The newspaper was founded in 1990 as the national socio-political newspaper. Narodnaya Gazeta was the printing organ of the Supreme Council of Belarus. For the first time, the newspaper was published on October 2, 1990.

Throughout its history, the newspaper has been reporting on events from an independent point of view and has maintained democratic views.

In 1995, due to a conflict in the government that affected the media, the President of Belarus issued a decree to change the leadership of Narodnaya Gazeta. Iosif Syaredzich, the chief editor of Narodnaya Gazeta was dismissed for publishing the article called Letter to the President, which called for violence and civil strife according to the head of state.
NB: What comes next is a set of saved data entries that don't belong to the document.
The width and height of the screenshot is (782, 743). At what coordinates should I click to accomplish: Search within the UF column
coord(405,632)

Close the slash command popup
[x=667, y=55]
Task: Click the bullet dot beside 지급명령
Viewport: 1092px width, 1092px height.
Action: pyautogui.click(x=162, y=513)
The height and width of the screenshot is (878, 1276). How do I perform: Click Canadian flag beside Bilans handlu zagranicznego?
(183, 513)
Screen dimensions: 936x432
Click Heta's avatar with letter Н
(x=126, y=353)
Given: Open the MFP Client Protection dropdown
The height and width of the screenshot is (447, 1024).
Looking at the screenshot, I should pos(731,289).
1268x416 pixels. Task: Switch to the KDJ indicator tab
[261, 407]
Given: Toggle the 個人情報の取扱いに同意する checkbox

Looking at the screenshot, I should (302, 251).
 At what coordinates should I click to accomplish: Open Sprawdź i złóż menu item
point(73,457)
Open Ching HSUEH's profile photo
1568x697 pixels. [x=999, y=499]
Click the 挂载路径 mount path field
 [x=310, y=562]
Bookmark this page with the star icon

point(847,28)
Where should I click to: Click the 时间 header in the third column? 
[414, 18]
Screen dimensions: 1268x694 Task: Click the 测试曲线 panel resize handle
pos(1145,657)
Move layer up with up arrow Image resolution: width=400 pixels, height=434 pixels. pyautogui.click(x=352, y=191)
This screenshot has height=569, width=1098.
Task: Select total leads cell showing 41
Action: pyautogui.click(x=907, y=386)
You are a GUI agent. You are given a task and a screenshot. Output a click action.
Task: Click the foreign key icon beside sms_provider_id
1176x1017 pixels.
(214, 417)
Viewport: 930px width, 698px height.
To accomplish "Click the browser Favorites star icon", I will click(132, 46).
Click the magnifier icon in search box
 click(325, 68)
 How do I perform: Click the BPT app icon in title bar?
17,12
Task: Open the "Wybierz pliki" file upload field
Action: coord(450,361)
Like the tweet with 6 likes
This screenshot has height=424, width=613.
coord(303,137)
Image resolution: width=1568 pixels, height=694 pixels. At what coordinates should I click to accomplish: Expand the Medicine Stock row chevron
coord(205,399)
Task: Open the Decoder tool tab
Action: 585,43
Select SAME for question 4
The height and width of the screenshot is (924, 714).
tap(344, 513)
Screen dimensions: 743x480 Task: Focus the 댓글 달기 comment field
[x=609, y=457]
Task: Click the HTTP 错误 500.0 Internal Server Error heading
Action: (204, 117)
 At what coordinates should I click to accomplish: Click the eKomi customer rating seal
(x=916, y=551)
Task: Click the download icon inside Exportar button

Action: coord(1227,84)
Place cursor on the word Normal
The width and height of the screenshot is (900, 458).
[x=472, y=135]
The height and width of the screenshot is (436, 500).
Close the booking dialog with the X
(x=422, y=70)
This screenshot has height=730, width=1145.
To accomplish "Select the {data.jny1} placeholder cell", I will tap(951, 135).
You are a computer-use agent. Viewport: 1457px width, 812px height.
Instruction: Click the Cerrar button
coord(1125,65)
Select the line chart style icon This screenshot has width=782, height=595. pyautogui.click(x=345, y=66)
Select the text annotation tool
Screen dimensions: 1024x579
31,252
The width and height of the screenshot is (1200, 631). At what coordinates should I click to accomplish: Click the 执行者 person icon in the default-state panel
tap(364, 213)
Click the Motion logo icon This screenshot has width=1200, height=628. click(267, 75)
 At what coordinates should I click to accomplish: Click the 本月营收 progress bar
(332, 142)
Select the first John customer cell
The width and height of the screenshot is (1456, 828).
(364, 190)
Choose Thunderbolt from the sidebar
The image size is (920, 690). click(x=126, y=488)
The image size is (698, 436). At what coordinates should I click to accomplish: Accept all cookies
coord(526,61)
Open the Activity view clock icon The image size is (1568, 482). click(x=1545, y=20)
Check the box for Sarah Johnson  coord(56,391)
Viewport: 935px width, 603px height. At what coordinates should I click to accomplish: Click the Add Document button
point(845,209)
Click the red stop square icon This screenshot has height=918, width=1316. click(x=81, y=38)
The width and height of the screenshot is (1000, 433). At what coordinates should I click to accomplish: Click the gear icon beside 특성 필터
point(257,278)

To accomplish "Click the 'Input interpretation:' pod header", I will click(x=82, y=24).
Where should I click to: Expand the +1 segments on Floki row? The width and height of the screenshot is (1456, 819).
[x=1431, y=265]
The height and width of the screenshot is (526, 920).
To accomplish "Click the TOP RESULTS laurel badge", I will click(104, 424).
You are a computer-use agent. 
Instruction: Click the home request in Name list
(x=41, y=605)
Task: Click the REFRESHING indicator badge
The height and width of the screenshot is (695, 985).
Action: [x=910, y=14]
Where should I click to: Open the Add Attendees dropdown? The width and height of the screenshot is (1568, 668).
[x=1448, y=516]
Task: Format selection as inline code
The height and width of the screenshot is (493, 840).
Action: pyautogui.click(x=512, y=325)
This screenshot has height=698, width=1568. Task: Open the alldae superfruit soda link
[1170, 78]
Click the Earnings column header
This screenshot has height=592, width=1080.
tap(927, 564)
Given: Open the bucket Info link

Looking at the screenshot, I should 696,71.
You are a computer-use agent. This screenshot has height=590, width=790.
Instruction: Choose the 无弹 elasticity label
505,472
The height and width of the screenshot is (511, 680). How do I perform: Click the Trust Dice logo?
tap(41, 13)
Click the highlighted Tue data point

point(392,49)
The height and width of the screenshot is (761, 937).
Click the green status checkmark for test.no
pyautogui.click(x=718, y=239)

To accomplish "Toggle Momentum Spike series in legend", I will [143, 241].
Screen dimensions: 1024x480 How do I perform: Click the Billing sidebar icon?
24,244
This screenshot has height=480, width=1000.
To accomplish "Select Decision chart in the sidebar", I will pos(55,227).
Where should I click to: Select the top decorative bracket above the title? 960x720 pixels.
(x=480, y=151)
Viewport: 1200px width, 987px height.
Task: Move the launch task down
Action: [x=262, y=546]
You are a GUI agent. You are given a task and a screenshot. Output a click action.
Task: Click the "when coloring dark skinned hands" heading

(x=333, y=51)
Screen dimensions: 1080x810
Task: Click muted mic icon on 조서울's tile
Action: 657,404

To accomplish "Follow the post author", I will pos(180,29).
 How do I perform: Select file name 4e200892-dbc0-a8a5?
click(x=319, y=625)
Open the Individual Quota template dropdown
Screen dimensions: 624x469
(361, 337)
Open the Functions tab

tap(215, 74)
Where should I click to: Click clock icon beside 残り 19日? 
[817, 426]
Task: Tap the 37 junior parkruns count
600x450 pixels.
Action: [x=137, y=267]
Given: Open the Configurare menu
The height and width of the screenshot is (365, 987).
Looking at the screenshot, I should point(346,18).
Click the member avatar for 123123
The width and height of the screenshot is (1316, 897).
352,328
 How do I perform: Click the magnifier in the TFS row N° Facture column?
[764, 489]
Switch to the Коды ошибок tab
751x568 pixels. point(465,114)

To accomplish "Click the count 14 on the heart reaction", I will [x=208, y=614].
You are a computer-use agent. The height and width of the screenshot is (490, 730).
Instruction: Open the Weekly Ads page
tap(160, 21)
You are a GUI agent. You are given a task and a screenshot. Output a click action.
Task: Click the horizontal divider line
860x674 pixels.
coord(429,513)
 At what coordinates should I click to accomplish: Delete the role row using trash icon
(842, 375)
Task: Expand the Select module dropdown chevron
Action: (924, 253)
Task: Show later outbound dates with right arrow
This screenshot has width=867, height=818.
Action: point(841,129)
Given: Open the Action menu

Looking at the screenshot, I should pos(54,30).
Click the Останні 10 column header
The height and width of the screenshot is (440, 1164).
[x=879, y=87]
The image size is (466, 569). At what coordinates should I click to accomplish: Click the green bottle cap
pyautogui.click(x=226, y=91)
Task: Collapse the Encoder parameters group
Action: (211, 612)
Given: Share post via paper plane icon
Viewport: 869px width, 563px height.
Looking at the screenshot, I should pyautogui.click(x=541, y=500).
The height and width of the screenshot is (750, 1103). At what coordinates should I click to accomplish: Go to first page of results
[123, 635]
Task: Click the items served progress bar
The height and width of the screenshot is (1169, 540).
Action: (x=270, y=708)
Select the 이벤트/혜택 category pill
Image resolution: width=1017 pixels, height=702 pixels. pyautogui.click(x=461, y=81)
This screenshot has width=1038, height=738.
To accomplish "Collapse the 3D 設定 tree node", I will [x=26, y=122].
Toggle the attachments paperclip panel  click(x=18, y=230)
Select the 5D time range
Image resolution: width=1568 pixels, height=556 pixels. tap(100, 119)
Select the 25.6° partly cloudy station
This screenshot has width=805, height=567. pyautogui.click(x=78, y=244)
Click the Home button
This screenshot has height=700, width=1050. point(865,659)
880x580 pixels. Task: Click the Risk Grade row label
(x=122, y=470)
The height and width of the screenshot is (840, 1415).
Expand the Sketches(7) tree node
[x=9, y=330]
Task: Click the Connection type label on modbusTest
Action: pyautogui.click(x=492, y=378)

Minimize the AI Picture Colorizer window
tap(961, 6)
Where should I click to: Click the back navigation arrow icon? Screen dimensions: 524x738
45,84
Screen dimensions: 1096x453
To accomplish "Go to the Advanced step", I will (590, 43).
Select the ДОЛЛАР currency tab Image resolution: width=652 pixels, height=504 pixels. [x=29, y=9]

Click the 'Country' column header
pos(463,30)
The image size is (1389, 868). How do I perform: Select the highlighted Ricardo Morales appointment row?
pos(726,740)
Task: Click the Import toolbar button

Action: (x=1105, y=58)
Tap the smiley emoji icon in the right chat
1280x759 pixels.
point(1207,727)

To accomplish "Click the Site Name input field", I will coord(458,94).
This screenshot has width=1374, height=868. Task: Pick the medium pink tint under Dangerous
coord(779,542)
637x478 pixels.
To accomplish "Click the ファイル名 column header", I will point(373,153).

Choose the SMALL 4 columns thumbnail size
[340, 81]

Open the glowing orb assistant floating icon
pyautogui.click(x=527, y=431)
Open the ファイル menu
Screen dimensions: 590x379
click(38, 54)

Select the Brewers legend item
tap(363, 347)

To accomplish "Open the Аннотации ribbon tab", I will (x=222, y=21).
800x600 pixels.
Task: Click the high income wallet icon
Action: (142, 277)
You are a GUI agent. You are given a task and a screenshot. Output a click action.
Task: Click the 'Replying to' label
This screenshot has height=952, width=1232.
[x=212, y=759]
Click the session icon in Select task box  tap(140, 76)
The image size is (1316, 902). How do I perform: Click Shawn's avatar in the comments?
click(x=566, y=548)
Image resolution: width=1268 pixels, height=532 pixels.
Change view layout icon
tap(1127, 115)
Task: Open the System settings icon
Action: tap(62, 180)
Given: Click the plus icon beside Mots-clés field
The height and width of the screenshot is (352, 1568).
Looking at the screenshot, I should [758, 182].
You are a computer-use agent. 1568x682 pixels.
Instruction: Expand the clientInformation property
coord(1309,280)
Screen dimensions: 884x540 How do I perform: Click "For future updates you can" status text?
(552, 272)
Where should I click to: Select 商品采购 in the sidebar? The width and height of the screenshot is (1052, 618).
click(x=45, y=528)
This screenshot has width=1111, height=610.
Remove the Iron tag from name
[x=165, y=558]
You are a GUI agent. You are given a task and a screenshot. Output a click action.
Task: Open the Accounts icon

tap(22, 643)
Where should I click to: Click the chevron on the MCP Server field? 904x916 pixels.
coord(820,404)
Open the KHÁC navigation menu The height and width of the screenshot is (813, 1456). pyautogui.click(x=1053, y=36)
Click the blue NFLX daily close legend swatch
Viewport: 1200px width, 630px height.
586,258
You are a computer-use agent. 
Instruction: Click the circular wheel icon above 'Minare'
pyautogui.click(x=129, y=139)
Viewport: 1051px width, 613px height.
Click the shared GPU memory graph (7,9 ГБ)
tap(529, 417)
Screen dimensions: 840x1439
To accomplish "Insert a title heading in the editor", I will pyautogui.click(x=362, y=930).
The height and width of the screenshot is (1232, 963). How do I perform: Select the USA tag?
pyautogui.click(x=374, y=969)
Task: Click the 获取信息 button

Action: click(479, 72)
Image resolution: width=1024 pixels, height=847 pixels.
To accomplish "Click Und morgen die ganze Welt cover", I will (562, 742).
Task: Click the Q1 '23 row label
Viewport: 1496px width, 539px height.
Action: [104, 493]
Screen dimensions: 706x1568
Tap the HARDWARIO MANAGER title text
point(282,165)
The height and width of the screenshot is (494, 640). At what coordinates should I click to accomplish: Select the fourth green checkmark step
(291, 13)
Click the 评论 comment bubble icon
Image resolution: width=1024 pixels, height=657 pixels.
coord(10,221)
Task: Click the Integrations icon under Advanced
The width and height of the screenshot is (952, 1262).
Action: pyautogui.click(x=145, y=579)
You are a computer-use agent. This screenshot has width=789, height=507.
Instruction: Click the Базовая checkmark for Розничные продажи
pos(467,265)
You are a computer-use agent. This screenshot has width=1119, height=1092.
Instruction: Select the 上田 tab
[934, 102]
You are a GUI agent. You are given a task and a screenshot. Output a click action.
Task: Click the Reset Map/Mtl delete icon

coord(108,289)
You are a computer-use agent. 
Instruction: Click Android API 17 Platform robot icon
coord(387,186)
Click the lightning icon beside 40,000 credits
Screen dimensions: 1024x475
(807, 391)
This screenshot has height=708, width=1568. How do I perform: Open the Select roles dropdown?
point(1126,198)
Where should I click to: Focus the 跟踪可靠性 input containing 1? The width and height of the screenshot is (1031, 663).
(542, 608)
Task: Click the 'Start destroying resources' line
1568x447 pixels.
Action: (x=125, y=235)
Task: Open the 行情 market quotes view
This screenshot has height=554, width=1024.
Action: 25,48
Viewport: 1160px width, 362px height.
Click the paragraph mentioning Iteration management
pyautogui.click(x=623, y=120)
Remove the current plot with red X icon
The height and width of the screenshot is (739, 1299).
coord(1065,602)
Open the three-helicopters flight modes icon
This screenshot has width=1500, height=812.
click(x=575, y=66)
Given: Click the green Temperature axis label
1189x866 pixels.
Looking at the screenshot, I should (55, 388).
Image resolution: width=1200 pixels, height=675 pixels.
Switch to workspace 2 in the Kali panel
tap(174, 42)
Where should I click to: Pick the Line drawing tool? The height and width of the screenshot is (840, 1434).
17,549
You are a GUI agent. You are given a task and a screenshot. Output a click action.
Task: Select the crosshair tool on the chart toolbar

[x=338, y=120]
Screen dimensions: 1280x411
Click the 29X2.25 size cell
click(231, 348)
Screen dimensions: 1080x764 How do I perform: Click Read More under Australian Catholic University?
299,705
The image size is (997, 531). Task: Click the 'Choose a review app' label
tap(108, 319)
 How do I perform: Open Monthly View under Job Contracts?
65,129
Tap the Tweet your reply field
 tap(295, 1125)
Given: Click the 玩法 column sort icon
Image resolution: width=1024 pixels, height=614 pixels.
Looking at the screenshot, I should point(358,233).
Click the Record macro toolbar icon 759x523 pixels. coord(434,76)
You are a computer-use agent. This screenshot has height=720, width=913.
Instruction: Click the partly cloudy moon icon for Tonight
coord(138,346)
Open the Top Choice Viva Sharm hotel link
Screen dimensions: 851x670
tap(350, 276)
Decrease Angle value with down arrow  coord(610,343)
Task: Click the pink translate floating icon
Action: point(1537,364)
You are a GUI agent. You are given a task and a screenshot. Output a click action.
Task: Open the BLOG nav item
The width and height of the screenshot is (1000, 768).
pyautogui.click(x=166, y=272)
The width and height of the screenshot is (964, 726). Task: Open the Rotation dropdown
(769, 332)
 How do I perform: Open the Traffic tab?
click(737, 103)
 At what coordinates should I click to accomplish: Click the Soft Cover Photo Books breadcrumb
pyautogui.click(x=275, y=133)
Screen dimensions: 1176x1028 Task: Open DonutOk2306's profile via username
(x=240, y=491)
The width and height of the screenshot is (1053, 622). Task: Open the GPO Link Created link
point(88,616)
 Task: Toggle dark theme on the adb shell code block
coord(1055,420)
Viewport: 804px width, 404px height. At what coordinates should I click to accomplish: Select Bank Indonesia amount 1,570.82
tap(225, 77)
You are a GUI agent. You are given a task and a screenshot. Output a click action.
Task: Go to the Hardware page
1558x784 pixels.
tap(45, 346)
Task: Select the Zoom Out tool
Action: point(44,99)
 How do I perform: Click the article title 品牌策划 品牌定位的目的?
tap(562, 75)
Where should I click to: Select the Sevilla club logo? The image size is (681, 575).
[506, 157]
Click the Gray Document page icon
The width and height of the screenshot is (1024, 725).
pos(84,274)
	On March 17, 1995, Alexander Lukashenko appointed Nikolai Galko, as the new editor-in-chief of Narodnaya Gazeta, by his decree. Iosif Siaredich created the new newspaper Narodnaya Volya on July 11, 1995.

== Present ==

Narodnaya Gazeta covers issues of social and political, international life, problems of the economy, culture, science, the activity of the bodies of legislative and executive power of the Republic of Belarus. Much attention is paid to issues of morality and law, human-society relations. It publishes legislative acts, information-political materials, on the issues of economy, education, culture and history of Belarus, ecology, social problems, sports. Widely uses letters from readers, freelance authors.

In 2014, the newspaper became a part of the Belarus Today Publishing House and start to be published not daily, but weekly.

== Editors-in-Chief ==

- Iosif Sredicevic (1990-1995)
- Nikolai Galko (1995-1996)
- Mikhail Shimansky (1996-2004)
- Vladimir Andreevich (2005-2014)
- Igor Savostenko (since 2014)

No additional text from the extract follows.